31 agosto 2018 19:24 Libertas
Ho letto ieri un commento di Marco Lischi sull'intervista di Reverberi. La risposta alla riforma che verrà ma che sicuramente non avverrà perchè senz'altro prima del 2020 l'UCI e le varie Federazioni ciclistiche se vorranno "continuare a vivere", dovranno per forza ritornare sotto certi aspetti al ciclismo degli anni 80/90. Magari lo facessero...altrimenti è la fine. E bravo Fanini...

Troppe regole
31 agosto 2018 20:48 Mac75
Ok,ad avere un giusto vivaio e femminile,ma anche qui per le femmine dovrebbe essere riconosciuto il professionismo fiscale! Poi il tetto per le Word tour dovrebbe essere anche un limite al massimo! Infine per ProTour dovrebbe essere garantito il fatto che possano disputare almeno 20 gare al massimo livello

Organigramma e bilanci UCI
1 settembre 2018 16:10 marcodlda
Credo che la prima cosa da riformare sia l'UCI. Si può avere un organigramma di questo ente?
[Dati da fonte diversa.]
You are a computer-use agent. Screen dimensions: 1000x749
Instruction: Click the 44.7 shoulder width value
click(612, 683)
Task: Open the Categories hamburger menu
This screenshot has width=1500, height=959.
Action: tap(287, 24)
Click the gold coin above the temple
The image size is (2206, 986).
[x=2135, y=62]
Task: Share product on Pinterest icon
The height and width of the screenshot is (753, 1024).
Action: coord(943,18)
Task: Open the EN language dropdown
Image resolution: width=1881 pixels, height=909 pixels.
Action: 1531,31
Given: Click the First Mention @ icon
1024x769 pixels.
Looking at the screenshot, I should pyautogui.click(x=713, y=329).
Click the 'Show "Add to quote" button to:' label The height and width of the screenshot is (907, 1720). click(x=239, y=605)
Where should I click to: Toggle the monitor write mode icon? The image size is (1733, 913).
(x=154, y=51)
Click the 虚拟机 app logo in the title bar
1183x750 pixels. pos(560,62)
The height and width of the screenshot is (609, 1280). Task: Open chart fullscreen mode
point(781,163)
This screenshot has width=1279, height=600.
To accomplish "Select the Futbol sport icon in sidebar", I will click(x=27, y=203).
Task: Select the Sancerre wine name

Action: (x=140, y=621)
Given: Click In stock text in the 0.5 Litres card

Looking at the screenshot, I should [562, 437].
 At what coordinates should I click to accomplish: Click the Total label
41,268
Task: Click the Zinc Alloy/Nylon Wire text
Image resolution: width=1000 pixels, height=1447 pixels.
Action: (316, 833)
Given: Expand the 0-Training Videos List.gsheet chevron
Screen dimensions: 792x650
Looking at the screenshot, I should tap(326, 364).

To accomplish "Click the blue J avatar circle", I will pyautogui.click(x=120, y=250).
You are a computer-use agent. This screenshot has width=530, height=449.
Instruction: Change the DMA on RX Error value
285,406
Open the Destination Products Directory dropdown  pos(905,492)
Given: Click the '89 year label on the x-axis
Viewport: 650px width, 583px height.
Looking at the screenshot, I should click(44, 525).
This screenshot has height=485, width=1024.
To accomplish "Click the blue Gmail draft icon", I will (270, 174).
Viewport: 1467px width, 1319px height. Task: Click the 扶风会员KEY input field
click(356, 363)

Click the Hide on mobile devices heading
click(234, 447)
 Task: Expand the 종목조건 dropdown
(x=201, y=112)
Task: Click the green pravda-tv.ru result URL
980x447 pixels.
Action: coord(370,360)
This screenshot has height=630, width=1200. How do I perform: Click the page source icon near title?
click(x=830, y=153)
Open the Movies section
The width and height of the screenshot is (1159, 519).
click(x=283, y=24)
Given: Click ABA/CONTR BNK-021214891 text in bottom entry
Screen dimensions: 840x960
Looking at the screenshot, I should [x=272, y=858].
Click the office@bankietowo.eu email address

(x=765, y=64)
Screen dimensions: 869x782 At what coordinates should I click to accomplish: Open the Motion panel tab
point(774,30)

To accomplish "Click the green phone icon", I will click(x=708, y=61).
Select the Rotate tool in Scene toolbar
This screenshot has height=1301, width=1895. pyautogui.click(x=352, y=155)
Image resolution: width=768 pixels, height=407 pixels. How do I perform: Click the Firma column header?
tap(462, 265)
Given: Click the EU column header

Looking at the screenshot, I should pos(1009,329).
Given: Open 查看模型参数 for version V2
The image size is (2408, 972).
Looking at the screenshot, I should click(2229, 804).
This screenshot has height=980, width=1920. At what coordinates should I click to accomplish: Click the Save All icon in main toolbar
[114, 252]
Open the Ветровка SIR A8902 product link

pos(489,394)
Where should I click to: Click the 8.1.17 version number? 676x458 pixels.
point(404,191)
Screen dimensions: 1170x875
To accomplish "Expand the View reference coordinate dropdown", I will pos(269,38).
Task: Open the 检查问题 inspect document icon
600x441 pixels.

Io, come credo molti altri appassionati di ciclismo, non lo conosco e, visti i risultati, che credo l'UCI sia inutile o addirittura dannosa. Si possono conoscere i suoi bilanci e, eventualmente, verificare quanto sono veritieri? Ho il sospetto che l'UCI sia un baraccone privo di seri controlli in cui molta gente sguazza allegramente alla faccia di atleti, organizzatori e sponsor.